Master nodes or Kubernetes Control Plane are the controlling unit for the cluster. They manage scheduling of new containers, configure networking and provide health information.

To do so it uses:

  • kube-api-server exposes the Kubernetes control plane API validating and configuring data for the different API objects. It's used by all the components to interact between themselves.

  • etcd is a "Distributed reliable key-value store for the most critical data of a distributed system". Kubernetes uses Etcd to store state about the cluster and service discovery between nodes. This state includes what nodes exist in the cluster, which nodes they are running on and what containers should be running.

  • kube-scheduler watches for newly created pods with no assigned node, and selects a node for them to run on.

    Factors taken into account for scheduling decisions include individual and collective resource requirements, hardware/software/policy constraints, affinity and anti-affinity specifications, data locality, inter-workload interference and deadlines.

  • kube-controller-manager runs the following controllers:

    • Node Controller: Responsible for noticing and responding when nodes go down.
    • Replication Controller: Responsible for maintaining the correct number of pods for every replication controller object in the system.
    • Endpoints Controller: Populates the Endpoints object (that is, joins Services & Pods).
    • Service Account & Token Controllers: Create default accounts and API access tokens for new namespaces.
  • cloud-controller-manager runs controllers that interact with the underlying cloud providers.

    • Node Controller: For checking the cloud provider to determine if a node has been deleted in the cloud after it stops responding.
    • Route Controller: For setting up routes in the underlying cloud infrastructure.
    • Service Controller: For creating, updating and deleting cloud provider load balancers.
    • Volume Controller: For creating, attaching, and mounting volumes, and interacting with the cloud provider to orchestrate volumes.

Worker Nodes

Worker nodes are the units that hold the application data of the cluster. There can be different types of nodes: CPU architecture, amount of resources (CPU, RAM, GPU) or cloud provider.

Each node has the services necessary to run pods:

  • Container Runtime: The software responsible for running containers (Docker, rkt, containerd, CRI-O).
  • kubelet: The primary “node agent”. It works in terms of a PodSpec (a YAML or JSON object that describes it). kubelet takes a set of PodSpecs from the masters kube-api-server and ensures that the containers described are running and healthy.
  • kube-proxy is the network proxy that runs on each node. This reflects services as defined in the Kubernetes API on each node and can do simple TCP and UDP stream forwarding or round robin across a set of backends.

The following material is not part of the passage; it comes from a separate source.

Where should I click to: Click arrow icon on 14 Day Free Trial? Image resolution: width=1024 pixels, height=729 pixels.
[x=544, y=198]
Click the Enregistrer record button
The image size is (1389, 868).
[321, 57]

    kube-proxy maintains network rules on nodes. These network rules allow network communication to your Pods from network sessions inside or outside of your cluster.

    kube-proxy uses the operating system packet filtering layer if there is one and it's available. Otherwise, it will forward the traffic itself.

kube-proxy operation modes

kube-proxy currently supports three different operation modes:

  • User space: This mode gets its name because the service routing takes place in kube-proxy in the user process space instead of in the kernel network stack. It is not commonly used as it is slow and outdated.
  • iptables: This mode uses Linux kernel-level Netfilter rules to configure all routing for Kubernetes Services. This mode is the default for kube-proxy on most platforms. When load balancing for multiple backend pods, it uses unweighted round-robin scheduling.
  • IPVS (IP Virtual Server): Built on the Netfilter framework, IPVS implements Layer-4 load balancing in the Linux kernel, supporting multiple load-balancing algorithms, including least connections and shortest expected delay. This kube-proxy mode became generally available in Kubernetes 1.11, but it requires the Linux kernel to have the IPVS modules loaded. It is also not as widely supported by various Kubernetes networking projects as the iptables mode.

Kubectl

The kubectl is the command line client used to communicate with the Masters.

Number of clusters

You can run a given set of workloads either on few large clusters (with many workloads in each cluster) or on many clusters (with few workloads in each cluster).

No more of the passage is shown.